*** Data to examine ***

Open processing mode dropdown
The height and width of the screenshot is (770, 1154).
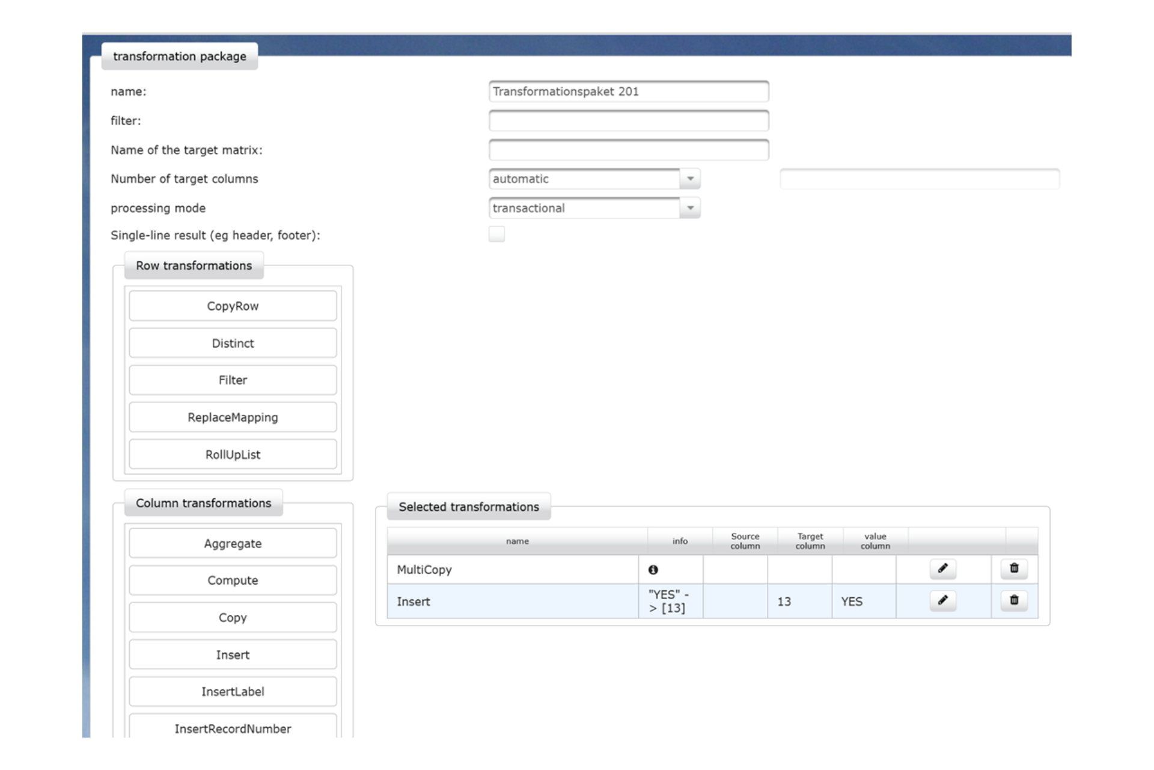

*** End of Data to examine ***
*** Data to examine ***

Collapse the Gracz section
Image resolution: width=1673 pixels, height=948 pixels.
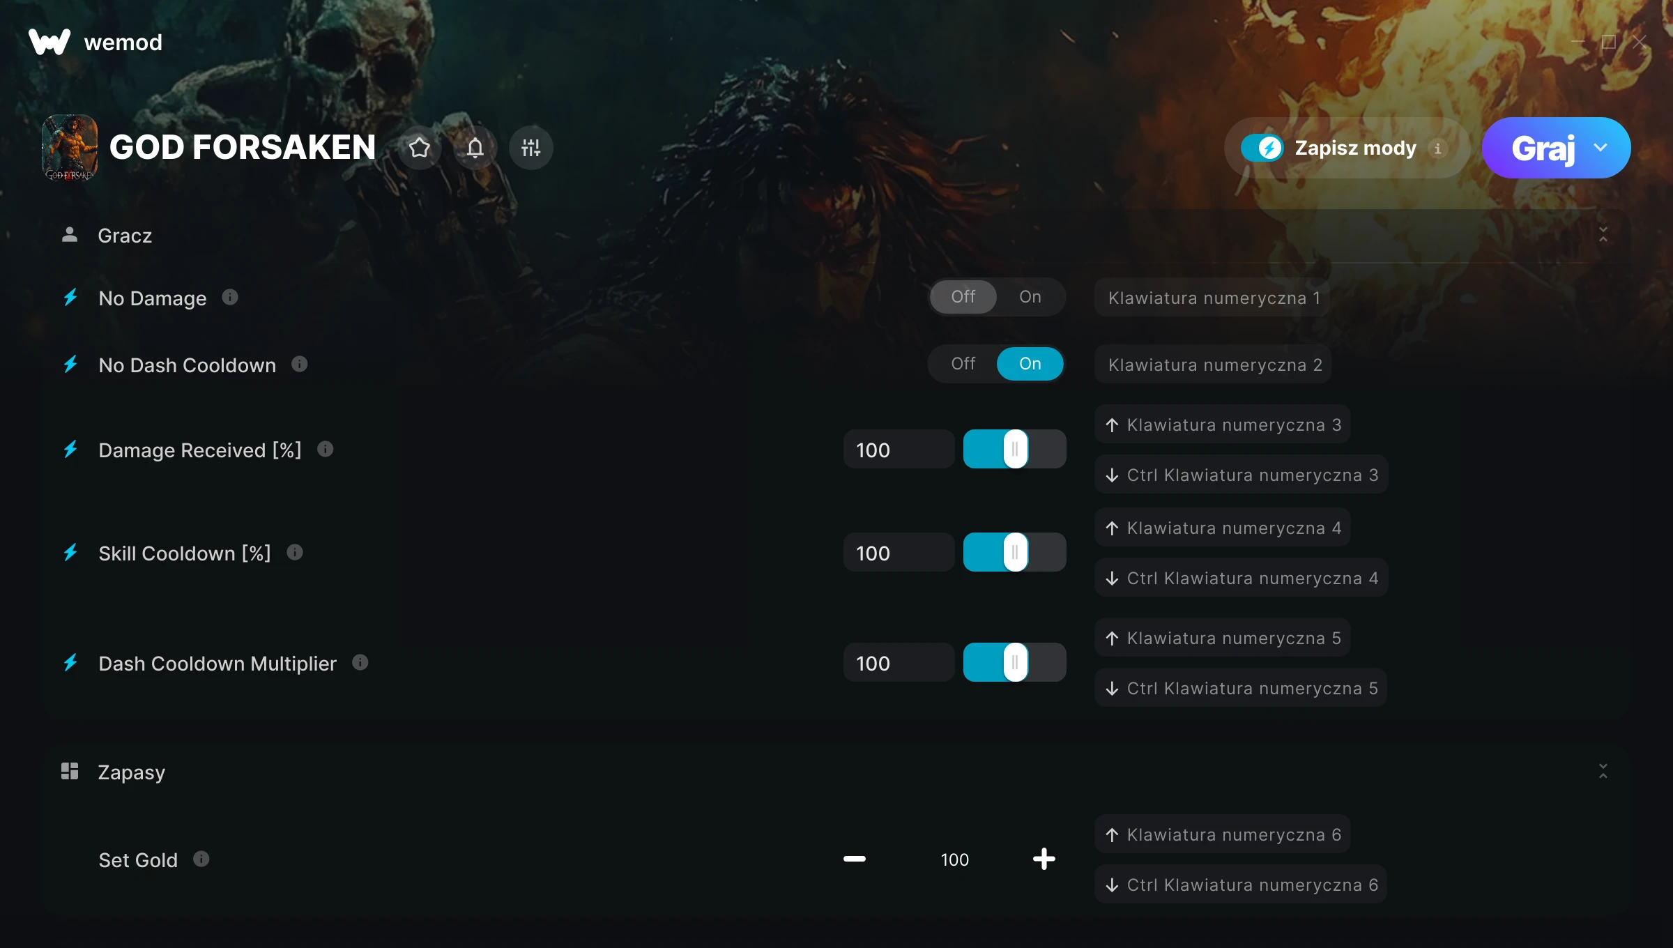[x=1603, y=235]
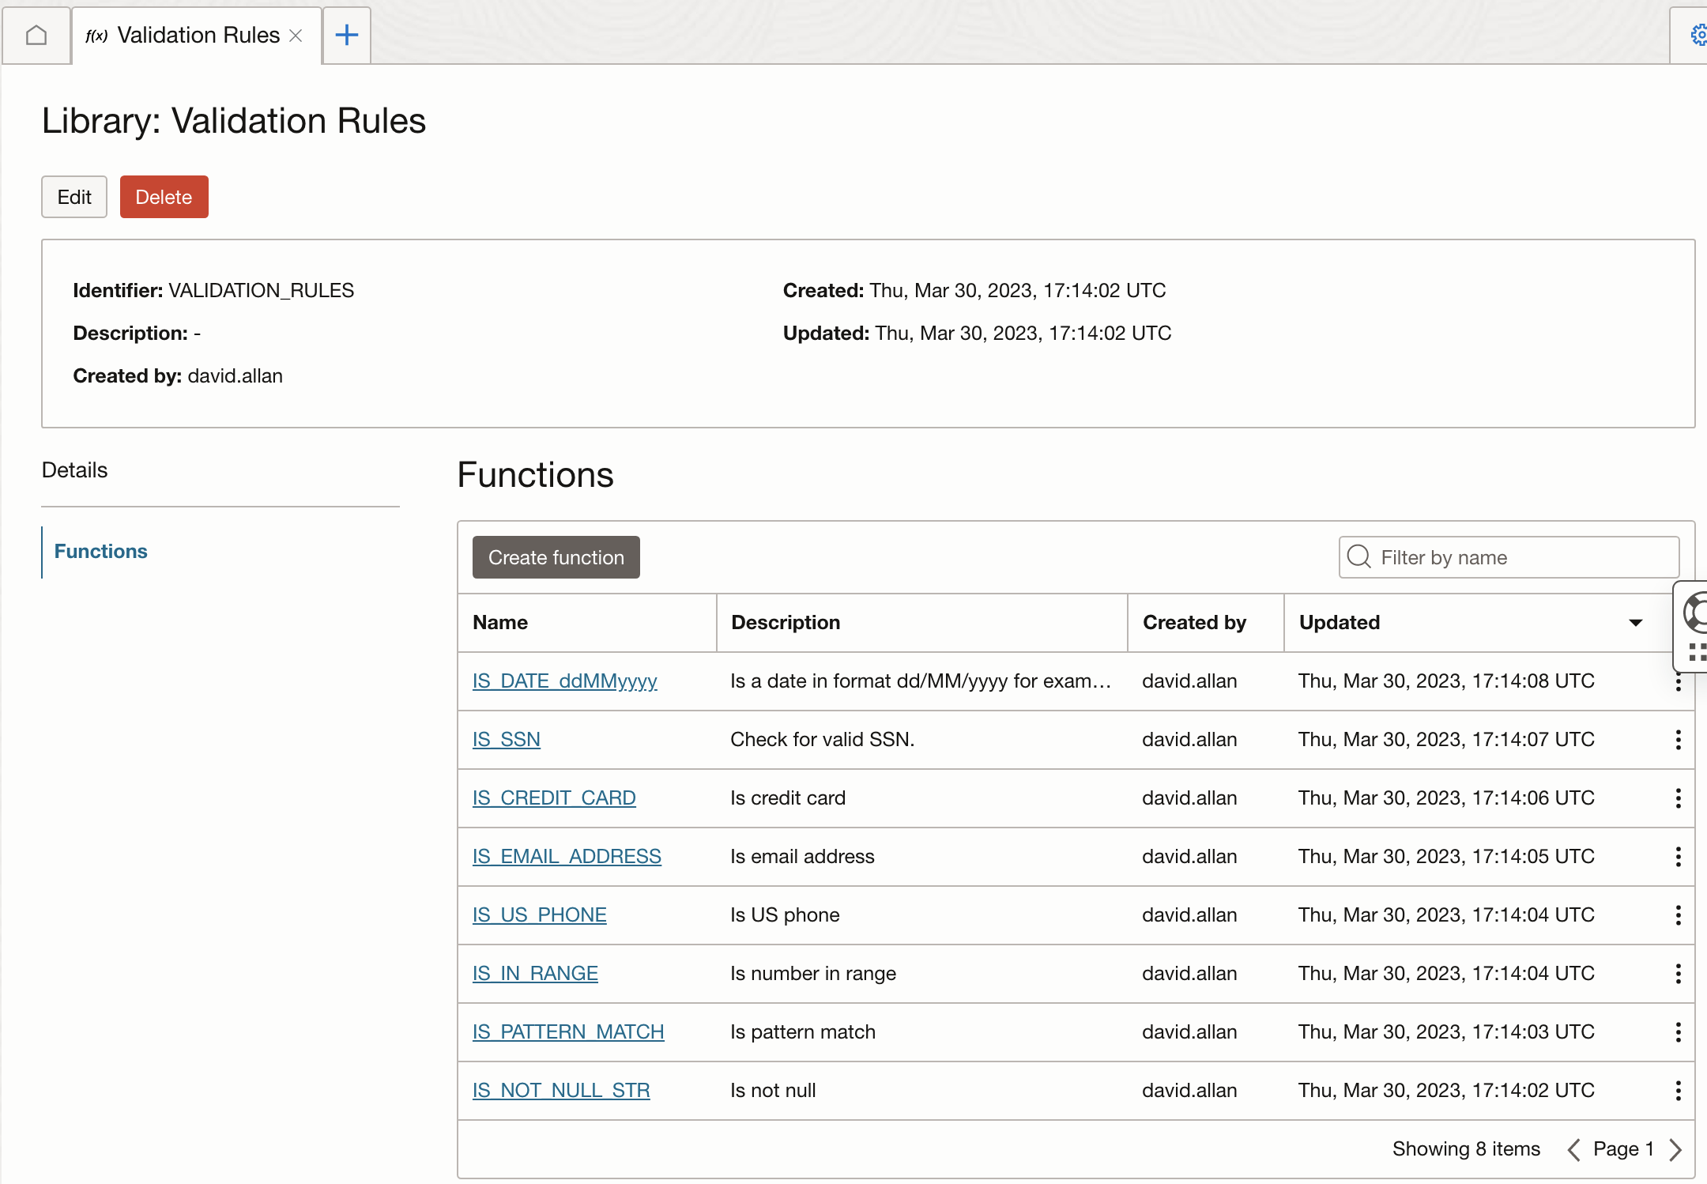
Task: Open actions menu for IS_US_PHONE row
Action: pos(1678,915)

*** End of Data to examine ***

# [About this exercise]
Look above for the line that contains "Open processing mode dropdown". Starting there, transcribe every line exactly until you have copied the line that contains "The height and".

# [The answer]
Open processing mode dropdown
The height and width of the screenshot is (770, 1154).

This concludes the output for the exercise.